# Hershey, PA RV Show



## DL Rupper (Aug 31, 2007)

Anybody going to Hershey, PA for the Worlds Largest RV Show, Sep 12-16?


----------



## C Nash (Aug 31, 2007)

Re: Hershey, PA RV Show

Nope, but wish we were


----------



## miket (Sep 1, 2007)

Re: Hershey, PA RV Show

I have to be there ---  hope it's better this year ---


----------



## DL Rupper (Sep 2, 2007)

Re: Hershey, PA RV Show

That doesn't sound good.  We were planning on dropping by.  Most of the local RV shows we have been to are so small that you can't see a broad range of RV's (mostly family type RV's).  Plus they charge an arm and leg for a small show.  The ad says largest RV show, so we thought we could see a large cross section of RV's.


----------



## Sunshein (Sep 14, 2007)

Re: Hershey, PA RV Show

We went to the Hershey RV show again this year. It is called the largest because there are many units on display of every types froma the Monaco Signature motorhome to the smallest trailers to park models. For the motorhome person, half the show is unseen. For the trailer person, same hold true. 

My real dissappointment is with the inside vendors. There just the same boring vendors selling jewelry, promoting campgrounds, and other stuff I really don't need.

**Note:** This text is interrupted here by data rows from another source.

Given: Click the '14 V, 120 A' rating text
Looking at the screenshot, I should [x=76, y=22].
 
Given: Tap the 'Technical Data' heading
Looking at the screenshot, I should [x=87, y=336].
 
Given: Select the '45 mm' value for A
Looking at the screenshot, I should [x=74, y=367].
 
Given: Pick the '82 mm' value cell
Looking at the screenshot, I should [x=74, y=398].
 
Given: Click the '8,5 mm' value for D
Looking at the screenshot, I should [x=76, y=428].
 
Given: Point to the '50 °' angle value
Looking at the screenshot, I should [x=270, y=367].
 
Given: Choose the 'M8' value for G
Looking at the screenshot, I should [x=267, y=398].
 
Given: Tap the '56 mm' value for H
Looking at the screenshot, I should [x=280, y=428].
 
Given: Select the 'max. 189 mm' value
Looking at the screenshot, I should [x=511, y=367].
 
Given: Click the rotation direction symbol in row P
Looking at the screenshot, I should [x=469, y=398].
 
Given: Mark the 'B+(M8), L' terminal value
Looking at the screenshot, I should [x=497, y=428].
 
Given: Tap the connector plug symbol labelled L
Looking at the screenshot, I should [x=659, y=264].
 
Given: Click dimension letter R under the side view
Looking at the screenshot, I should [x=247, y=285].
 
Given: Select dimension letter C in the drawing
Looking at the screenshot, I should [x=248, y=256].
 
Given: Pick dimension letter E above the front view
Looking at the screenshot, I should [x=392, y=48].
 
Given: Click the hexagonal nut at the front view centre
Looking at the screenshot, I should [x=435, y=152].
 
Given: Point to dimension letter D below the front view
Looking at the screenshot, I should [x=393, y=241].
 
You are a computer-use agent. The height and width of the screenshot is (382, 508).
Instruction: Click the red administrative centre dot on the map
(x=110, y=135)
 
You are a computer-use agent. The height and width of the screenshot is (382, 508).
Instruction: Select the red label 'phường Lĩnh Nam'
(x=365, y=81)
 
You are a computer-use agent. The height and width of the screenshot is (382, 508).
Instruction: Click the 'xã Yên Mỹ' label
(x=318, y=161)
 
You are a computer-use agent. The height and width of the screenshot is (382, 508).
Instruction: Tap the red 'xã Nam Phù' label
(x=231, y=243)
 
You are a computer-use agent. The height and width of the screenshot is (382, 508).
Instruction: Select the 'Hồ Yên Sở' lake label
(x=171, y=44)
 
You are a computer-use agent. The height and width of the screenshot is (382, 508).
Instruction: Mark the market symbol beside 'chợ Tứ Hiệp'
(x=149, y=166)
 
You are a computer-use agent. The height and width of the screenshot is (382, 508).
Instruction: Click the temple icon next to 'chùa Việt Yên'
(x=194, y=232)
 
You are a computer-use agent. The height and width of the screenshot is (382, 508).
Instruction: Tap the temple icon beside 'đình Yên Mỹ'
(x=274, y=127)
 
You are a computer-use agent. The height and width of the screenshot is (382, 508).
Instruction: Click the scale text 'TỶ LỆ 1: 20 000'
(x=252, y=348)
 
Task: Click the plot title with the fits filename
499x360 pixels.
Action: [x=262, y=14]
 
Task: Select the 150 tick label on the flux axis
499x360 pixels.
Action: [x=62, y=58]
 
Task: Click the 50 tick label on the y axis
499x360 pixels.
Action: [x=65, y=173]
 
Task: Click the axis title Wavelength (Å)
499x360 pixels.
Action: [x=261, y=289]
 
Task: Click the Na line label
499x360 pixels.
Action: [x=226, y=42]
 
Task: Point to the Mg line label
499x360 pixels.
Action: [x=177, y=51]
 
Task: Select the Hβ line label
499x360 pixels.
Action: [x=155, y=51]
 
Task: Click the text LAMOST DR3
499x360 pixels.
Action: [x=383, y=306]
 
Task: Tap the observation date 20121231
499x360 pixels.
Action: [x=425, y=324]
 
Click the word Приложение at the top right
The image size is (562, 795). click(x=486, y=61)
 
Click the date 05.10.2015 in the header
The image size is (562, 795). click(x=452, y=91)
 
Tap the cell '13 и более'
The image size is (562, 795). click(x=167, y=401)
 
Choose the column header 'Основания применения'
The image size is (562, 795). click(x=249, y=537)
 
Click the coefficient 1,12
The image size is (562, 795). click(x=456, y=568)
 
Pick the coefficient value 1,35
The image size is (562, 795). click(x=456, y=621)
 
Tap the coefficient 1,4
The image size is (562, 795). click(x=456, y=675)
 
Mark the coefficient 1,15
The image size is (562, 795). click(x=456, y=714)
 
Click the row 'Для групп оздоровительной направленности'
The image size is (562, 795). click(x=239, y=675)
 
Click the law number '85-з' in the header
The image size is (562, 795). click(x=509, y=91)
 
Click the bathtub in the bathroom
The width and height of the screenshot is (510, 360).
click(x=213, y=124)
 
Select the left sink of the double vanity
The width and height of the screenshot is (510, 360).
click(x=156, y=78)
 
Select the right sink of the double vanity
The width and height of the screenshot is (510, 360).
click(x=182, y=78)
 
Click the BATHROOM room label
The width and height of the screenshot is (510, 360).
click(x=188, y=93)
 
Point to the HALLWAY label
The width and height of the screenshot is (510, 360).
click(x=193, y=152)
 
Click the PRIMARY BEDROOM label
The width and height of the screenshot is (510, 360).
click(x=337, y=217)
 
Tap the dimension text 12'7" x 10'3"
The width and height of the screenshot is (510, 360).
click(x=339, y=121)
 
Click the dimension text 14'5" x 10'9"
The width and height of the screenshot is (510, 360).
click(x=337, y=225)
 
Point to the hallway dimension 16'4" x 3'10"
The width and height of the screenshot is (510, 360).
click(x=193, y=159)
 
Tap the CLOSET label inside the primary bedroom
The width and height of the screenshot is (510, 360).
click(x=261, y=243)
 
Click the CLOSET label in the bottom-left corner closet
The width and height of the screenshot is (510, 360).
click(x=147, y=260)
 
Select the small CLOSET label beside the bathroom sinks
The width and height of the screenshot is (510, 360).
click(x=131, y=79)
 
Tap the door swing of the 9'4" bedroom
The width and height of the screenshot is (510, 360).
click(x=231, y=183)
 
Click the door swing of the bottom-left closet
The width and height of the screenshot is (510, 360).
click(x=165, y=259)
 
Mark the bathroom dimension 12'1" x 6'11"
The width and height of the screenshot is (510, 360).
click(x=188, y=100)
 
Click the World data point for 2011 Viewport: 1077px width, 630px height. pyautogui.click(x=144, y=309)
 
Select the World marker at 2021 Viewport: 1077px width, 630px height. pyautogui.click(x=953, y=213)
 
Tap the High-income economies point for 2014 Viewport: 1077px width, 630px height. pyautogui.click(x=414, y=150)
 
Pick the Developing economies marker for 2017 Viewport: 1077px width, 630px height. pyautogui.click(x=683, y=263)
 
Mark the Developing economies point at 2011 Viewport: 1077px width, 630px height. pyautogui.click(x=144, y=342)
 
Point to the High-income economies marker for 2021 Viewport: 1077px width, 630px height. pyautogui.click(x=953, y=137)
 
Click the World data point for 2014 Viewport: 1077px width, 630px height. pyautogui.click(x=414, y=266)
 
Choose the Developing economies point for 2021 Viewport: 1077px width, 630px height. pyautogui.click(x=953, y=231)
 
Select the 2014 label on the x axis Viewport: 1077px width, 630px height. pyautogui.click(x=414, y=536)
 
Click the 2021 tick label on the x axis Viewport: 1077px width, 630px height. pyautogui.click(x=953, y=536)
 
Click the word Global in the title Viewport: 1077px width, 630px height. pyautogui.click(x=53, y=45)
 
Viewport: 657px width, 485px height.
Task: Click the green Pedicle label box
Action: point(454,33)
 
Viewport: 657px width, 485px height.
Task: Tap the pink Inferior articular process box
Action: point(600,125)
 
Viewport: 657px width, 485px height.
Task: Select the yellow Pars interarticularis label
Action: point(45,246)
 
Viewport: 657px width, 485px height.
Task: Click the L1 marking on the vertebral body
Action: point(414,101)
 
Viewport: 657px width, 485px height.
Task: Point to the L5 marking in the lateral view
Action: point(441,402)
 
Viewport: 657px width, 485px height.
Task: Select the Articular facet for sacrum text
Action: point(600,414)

If you've ever seen the inside vendors at an FMCA rally, there's a big difference. That one always costs me more than the Hershey one. 

As you can see, this is my first post in this forum. 

Jack

PROJECT IN PROGRESS ... new interactive online dump station database. If you can provide first-hand information on any free dump stations, please send them to me at mrsunshein@yahoo.com.


----------



## DL Rupper (Sep 14, 2007)

Re: Hershey, PA RV Show

I agree, the outside RV show was great.  More RVs than I could look at in a week.  Biggest show I've ever been to.  Inside vendors were run of the mill.  The food was pricey, but isn't it always at these events?   :bleh:


----------